_EXERCISE INSTRUCTIONS_
Beneath this task are records; count how many lines include the string "target" and answer with that number alone.

Dataset entries:
▶

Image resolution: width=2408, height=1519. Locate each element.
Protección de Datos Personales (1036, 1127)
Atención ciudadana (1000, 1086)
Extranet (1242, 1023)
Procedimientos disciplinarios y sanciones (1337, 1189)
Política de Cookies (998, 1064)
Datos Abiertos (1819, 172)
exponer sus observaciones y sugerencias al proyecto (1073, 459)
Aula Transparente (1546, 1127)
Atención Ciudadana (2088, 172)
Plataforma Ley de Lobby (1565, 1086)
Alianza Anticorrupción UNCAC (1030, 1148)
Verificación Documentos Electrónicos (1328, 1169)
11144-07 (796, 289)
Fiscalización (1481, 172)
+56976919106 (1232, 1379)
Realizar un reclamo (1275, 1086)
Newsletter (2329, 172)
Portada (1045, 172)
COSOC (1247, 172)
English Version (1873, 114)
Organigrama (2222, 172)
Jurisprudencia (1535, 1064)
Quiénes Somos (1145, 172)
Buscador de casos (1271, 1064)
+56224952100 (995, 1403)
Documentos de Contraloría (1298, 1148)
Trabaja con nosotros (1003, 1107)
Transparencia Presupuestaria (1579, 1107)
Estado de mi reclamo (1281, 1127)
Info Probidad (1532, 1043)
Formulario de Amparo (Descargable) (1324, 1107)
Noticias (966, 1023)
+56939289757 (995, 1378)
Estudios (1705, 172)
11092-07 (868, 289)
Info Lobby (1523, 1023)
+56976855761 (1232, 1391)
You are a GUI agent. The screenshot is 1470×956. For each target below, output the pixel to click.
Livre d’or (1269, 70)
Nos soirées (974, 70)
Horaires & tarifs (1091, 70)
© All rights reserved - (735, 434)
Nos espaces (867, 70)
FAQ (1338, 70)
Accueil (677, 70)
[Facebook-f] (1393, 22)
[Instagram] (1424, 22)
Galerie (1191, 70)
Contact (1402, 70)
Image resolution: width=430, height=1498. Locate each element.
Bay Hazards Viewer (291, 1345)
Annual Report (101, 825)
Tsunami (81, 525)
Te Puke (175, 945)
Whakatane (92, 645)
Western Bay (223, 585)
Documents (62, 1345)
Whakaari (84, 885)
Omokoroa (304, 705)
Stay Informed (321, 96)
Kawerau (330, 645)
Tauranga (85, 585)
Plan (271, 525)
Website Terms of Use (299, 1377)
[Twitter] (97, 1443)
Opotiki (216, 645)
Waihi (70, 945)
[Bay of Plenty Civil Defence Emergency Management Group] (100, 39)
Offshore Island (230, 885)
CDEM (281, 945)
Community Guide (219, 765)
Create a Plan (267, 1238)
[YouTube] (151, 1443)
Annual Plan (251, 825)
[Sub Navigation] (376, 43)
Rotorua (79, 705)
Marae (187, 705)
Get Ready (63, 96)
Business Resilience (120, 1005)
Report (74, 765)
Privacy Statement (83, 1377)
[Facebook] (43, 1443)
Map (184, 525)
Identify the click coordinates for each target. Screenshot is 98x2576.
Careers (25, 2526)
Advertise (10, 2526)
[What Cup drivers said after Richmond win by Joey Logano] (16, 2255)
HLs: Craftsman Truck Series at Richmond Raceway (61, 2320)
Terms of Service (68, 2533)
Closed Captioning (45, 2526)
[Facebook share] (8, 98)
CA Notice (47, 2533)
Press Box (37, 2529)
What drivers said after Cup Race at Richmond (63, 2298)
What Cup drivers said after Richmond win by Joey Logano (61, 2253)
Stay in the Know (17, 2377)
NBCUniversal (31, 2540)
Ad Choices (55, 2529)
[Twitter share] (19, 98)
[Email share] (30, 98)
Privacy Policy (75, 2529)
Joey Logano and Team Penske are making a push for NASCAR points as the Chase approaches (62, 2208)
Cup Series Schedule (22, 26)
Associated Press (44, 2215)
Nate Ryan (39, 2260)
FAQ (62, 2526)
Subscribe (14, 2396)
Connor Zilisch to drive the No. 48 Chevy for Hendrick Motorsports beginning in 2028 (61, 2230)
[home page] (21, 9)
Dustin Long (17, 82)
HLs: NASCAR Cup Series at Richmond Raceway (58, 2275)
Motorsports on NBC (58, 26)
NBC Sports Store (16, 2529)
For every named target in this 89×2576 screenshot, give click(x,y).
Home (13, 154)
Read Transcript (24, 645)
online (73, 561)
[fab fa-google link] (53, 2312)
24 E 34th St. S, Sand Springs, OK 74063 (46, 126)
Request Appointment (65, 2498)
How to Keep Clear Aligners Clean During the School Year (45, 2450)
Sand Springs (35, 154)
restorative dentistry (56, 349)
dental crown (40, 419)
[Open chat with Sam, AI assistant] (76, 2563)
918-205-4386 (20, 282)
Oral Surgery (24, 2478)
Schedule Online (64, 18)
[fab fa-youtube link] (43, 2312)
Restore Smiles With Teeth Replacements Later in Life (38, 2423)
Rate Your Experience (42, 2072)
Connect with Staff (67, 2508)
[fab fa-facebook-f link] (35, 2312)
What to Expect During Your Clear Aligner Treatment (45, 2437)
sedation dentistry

◀

_SOLUTION TO THIS PROBLEM_
3